[Development] Use of std::function in Qt API
Thiago Macieira
thiago.macieira at intel.com
Fri Mar 17 06:39:26 CET 2017
Em quinta-feira, 16 de março de 2017, às 16:26:20 PDT, André Pönitz escreveu:
> On Thu, Mar 16, 2017 at 01:23:55PM -0400, Matthew Woehlke wrote:
> > On 2017-03-14 13:33, André Pönitz wrote:
> > > In general, I am not overly sold on ABI compatibility promises. I
> > > personally could live without and find SC of more practical value. The
> > > most important "feature" of ABI compatibility guarantee for me is that
> > > it limits people from doing overly excessive source-incompatible
> > > changes.
> >
> > Distros are likely to care; a Qt BC break requires a mass rebuild of
> > everything that uses Qt (which translates into lots of users needing to
> > update lots of packages when Qt changes).
>
> I am three steps away from understanding what you are saying:
>
> I don't get why a library (Qt or anything else) BC break would cause a
> distro to update packages outside their usual upgrade cycle (when most, or
> rather all, of the packages will be recompiled anyway)
Your paretheses is incorrect: not all distros recompile everything at every
release. Since libraries keep BC, what has been once compiled can be kept;
only what changed needs to be compiled again.
Rebuilding the world is an expensive proposition.
> , nor, in case the
> distro did it nevertheless, do I understand why a user would need to
> upgrade packages in that case,
Ever heard of bug fixes? That's why users upgrade packages.
> nor, in case the distro *and* the user
> consciously decided to upgrade, why that would be a problem.
Because if there's a BC break, then all the packages linking to that library
would need to be upgraded, all at the same time. If every library did this, at
uncontrolled points in their releases, every single bugfix would require
building everything that changed downstream from it and thus downloading it
all and installing.
There's also the issue of what happens during that upgrade process, when
certain programs will be already running linking to the old library, and may
suddenly load plugins that were compiled against the new ABI, causing crashes
left and right if you've installed updates until you reboot.
And there are also binaries that don't come from distributions. When dealing
with developers, it happens often that people have stuff lying around they
build a couple of months ago. BC breaks are a recipe for unexpected and hard-
to-debug issues. The libstdc++ break showed how developers aren't aware of
this issue and keep running into problems. I saw several times people
reporting build errors that included "unresolved symbol <something with
std::__cxx11>". And that was a minor break.
> > Distros may refuse to update Qt within a distro release as a result, which
> > means users are stuck with older Qt for longer.
>
> Yes, and, so what?
It would be less of a problem if we actually released bugfix releases. We
don't. Case in point: 5.8.1.

****

▸ **Stated exercise a**: In the mailing-list message, which Qt release is offered as a case in point?
The mailing-list message and the rows below it come from separate sources.

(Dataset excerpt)
****

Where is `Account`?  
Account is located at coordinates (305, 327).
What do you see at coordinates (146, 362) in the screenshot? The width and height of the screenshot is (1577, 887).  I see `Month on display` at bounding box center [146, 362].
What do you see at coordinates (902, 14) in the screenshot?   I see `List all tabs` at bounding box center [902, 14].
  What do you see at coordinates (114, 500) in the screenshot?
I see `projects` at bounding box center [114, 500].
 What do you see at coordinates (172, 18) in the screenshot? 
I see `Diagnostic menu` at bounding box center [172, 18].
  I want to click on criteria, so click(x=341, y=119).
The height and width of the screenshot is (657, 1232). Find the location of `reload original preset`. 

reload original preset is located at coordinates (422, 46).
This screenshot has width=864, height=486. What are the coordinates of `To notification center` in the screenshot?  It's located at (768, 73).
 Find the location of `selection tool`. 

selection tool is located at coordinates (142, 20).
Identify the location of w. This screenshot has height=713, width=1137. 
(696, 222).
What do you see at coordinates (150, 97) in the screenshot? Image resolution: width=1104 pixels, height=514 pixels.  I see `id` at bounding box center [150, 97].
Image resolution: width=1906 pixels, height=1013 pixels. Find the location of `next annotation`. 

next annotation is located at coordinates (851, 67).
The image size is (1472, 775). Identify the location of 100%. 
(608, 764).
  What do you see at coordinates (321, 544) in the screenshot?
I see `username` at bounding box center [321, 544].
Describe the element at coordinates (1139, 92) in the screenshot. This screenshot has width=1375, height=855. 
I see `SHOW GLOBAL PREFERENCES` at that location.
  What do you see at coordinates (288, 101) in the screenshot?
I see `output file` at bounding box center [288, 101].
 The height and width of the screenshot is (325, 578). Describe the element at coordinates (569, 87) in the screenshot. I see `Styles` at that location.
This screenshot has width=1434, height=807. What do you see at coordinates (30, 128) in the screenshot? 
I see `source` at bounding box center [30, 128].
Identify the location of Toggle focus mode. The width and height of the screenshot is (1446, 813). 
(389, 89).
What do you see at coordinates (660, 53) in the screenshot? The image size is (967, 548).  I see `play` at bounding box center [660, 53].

****

▸ **Stated exercise b**: Render the rows from the first one through the line containing "What do you see at coordinates (146, 362)" as a Markdown table with the columns No. and Line, omitting blank lines.

▸ **Output a**: 5.8.1

▸ **Output b**:
| No. | Line |
|---|---|
| 1 | Where is `Account`?   |
| 2 | Account is located at coordinates (305, 327). |
| 3 | What do you see at coordinates (146, 362) in the screenshot? The width and height of the screenshot is (1577, 887).  I see `Month on display` at bounding box center [146, 362]. |